Synthesis and Evaluation of α‐Methylidene‐γ‐butyrolactone bearing flavone and xanthone moieties

Abstract

AbstractIn a search for inhibitors of platelet aggregation, a number of α‐methylidene‐γ‐butyrolactones 5 and 6 bearing flavone or xanthone moieties, respectively, were synthesized and evaluated for their antiplatelet activity against thrombin(Thr)‐, arachidonic‐acid(AA)‐, collagen(Col)−, and platelet‐activating‐factor(PAF)‐induced aggregation in washed rabbit platelets.
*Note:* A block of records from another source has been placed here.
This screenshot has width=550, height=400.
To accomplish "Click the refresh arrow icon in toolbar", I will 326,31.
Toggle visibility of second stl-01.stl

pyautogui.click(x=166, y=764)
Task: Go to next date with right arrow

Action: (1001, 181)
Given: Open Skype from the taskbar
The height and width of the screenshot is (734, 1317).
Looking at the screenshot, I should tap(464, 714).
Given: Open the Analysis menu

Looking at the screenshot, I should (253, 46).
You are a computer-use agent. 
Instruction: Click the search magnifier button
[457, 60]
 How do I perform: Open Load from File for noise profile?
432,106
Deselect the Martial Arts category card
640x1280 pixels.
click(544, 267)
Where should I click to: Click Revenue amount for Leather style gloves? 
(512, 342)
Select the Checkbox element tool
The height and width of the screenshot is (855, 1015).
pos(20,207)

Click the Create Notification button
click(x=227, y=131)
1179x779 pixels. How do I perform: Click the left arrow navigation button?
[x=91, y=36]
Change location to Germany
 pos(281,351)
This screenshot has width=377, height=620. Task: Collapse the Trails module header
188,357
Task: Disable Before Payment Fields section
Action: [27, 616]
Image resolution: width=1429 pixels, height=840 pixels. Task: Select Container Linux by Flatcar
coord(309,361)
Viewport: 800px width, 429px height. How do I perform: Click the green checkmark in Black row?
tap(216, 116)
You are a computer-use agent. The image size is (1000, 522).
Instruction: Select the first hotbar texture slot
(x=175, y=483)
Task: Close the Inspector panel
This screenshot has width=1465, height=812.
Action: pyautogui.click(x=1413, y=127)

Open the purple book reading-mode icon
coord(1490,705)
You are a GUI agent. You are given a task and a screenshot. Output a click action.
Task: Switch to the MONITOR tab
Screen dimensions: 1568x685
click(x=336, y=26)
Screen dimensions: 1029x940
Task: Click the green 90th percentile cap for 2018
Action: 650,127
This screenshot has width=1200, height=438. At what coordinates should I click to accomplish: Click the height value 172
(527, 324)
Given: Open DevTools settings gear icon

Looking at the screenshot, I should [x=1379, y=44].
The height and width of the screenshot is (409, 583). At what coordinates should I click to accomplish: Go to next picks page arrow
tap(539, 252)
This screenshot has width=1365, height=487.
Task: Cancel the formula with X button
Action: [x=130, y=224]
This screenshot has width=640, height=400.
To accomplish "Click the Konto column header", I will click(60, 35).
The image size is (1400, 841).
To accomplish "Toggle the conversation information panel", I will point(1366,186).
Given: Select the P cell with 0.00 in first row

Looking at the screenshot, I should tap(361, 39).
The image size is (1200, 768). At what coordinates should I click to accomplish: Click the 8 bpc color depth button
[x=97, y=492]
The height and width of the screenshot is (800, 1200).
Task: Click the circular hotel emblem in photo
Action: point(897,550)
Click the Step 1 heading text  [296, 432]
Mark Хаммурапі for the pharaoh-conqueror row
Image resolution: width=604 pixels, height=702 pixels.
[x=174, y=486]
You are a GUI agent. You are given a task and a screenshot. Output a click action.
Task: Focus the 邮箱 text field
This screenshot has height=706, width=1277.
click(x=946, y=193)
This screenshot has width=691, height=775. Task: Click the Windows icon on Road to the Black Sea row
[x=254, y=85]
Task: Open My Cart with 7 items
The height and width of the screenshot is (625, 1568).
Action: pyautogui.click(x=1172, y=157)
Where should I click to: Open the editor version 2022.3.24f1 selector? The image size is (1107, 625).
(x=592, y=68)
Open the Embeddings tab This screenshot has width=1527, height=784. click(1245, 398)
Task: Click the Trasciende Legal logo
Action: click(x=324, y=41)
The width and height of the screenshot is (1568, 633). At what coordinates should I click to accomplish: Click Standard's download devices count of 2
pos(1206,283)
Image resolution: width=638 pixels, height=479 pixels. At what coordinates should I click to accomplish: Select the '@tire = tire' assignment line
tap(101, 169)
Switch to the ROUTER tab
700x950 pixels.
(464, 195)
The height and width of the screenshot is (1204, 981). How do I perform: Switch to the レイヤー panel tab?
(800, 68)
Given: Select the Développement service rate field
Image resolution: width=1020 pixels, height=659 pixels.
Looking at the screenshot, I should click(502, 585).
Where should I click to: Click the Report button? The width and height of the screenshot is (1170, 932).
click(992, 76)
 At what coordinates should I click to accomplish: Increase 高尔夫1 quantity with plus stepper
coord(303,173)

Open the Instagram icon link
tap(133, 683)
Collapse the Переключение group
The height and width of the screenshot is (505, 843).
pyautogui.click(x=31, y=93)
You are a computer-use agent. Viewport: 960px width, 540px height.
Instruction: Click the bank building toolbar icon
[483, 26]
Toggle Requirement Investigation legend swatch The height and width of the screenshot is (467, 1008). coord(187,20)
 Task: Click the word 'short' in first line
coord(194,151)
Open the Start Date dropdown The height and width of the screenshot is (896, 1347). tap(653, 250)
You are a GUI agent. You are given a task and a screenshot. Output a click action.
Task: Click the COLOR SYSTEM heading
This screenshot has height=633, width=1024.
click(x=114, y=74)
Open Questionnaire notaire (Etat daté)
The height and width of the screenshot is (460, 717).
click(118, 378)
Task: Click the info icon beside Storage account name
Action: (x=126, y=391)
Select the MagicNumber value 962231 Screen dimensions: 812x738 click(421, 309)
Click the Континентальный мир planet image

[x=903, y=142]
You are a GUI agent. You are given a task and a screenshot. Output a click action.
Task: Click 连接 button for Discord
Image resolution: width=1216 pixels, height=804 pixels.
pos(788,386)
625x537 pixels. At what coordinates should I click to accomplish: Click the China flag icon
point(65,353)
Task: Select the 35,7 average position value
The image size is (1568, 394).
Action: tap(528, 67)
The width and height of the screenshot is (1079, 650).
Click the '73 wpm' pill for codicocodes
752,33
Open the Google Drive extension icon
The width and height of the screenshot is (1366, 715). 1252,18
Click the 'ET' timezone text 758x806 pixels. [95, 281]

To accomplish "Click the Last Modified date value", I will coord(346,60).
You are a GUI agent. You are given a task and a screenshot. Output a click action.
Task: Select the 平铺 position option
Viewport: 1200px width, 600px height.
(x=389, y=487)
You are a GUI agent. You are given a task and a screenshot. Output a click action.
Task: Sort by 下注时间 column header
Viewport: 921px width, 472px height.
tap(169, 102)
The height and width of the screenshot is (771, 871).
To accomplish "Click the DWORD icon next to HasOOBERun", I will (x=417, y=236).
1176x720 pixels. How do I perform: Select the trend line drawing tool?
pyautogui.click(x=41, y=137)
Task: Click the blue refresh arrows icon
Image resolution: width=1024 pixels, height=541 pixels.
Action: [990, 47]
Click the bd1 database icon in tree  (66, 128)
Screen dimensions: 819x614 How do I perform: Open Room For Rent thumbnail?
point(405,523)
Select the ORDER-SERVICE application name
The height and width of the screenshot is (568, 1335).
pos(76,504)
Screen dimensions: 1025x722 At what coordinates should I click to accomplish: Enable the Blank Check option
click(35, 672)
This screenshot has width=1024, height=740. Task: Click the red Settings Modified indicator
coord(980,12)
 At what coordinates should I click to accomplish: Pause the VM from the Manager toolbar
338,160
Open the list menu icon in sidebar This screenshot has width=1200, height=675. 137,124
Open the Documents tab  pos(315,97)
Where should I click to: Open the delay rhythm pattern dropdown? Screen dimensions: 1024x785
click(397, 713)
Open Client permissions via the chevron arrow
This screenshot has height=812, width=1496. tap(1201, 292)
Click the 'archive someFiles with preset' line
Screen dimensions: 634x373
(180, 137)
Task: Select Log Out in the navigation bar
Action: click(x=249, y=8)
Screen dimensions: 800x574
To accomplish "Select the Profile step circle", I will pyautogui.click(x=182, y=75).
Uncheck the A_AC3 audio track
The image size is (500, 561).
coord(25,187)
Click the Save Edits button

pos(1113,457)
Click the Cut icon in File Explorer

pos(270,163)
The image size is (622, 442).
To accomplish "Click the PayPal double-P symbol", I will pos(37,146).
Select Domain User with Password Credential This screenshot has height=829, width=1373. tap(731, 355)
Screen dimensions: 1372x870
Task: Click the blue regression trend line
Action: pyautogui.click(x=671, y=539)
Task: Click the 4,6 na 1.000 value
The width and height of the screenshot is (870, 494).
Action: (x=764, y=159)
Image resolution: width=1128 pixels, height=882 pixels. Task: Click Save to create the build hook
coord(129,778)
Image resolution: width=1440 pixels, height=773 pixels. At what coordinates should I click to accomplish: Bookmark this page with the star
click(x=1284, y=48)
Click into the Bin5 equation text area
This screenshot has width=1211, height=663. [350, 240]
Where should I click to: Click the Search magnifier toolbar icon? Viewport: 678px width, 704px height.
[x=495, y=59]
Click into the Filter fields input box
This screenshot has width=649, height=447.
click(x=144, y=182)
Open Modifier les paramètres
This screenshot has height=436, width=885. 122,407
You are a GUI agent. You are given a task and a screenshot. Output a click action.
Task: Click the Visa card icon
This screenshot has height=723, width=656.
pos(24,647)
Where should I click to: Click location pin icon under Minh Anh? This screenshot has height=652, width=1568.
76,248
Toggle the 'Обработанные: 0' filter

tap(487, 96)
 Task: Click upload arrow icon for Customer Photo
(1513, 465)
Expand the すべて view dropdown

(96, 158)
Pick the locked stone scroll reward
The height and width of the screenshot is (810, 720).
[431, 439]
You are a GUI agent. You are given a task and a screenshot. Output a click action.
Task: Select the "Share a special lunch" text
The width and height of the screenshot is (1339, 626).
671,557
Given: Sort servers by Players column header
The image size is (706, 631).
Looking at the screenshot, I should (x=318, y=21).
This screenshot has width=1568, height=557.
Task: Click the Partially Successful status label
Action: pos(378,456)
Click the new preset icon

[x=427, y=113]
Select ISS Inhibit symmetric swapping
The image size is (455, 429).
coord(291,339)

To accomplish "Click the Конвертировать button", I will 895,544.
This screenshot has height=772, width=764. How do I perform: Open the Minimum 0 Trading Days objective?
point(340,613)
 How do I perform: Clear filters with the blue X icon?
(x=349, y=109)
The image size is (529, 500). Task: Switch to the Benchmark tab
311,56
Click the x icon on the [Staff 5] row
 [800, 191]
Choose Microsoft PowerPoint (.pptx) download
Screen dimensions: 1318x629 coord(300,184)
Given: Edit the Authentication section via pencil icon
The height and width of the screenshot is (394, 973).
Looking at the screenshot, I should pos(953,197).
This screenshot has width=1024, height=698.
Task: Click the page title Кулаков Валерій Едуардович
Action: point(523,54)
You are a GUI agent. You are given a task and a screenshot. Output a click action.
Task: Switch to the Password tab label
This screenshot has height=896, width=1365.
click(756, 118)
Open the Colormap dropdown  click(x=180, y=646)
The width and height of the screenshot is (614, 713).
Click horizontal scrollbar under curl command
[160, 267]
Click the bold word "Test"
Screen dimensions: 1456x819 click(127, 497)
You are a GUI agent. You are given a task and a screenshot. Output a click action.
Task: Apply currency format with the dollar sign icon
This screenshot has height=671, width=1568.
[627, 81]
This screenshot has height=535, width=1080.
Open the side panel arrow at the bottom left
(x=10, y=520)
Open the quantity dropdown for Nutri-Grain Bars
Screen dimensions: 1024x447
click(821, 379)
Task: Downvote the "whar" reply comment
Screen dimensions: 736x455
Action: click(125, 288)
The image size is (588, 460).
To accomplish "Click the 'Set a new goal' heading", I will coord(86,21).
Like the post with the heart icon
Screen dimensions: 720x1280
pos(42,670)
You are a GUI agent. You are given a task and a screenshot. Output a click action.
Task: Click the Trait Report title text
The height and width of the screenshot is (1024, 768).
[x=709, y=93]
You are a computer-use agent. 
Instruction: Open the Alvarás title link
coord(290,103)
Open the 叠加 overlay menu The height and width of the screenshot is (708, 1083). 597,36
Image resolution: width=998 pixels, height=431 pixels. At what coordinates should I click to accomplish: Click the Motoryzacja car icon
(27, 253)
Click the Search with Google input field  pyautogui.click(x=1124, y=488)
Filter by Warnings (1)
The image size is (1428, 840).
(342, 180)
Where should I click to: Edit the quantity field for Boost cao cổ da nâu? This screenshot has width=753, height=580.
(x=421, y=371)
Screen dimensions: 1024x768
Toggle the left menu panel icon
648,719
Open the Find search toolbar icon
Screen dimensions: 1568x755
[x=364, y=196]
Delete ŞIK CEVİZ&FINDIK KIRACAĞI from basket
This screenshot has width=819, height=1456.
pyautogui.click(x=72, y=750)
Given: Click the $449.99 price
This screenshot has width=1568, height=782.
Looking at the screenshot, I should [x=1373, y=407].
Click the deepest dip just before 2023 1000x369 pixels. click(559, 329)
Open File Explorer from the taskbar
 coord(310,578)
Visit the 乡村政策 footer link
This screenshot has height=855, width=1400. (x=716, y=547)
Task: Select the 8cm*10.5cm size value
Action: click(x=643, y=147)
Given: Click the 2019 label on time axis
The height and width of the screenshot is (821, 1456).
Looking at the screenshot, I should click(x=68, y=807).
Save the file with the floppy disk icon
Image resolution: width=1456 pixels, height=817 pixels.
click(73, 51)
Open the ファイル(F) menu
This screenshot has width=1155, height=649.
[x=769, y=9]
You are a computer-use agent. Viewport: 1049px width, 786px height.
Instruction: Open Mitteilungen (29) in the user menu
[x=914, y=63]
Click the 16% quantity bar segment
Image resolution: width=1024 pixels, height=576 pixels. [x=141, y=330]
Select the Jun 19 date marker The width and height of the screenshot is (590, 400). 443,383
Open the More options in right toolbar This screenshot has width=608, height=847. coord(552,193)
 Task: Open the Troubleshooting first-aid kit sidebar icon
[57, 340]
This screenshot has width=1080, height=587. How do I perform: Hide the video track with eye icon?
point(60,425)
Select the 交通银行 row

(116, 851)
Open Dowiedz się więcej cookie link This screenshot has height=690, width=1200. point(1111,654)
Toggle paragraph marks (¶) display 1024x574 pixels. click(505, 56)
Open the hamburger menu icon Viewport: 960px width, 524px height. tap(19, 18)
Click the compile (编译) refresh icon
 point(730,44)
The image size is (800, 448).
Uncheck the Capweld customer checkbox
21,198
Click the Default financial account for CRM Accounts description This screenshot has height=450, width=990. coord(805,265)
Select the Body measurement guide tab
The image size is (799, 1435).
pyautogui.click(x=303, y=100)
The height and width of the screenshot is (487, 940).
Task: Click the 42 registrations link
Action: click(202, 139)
These compounds were synthesized from 7‐hydroxyflavone (1) or 3‐hydroxyxanthone (2) via O‐alkylation (→ 3 and 4, resp.) and Reformatsky‐type condensation (Scheme). Most of the flavone‐containing α‐methylidene‐γ‐butyrolactones 5a–d showed potent antiplatelet effects on AA‐ and Col‐induced aggregation, while xanthone derivatives 6c–e were found to have the same pharmacological profile than aspirin in which only AA‐induced aggregation was inhibited (Table 1). However, 6c–e were approximately three to ten times more potent than aspirin (Table 2). For the vasorelaxing effects, 5a was the only compound which exhibited significant inhibitory activity on the high‐K+ medium, Ca2+‐induced vasoconstriction (Table3). Both 5a and 6a, with an aliphatic Me substituent at C(γ) of the lactone, were active against norepinephrine‐induced phasic and tonic constrictions while their γ‐aryl‐substituted counterparts 5b–f and 6b–f were inactive.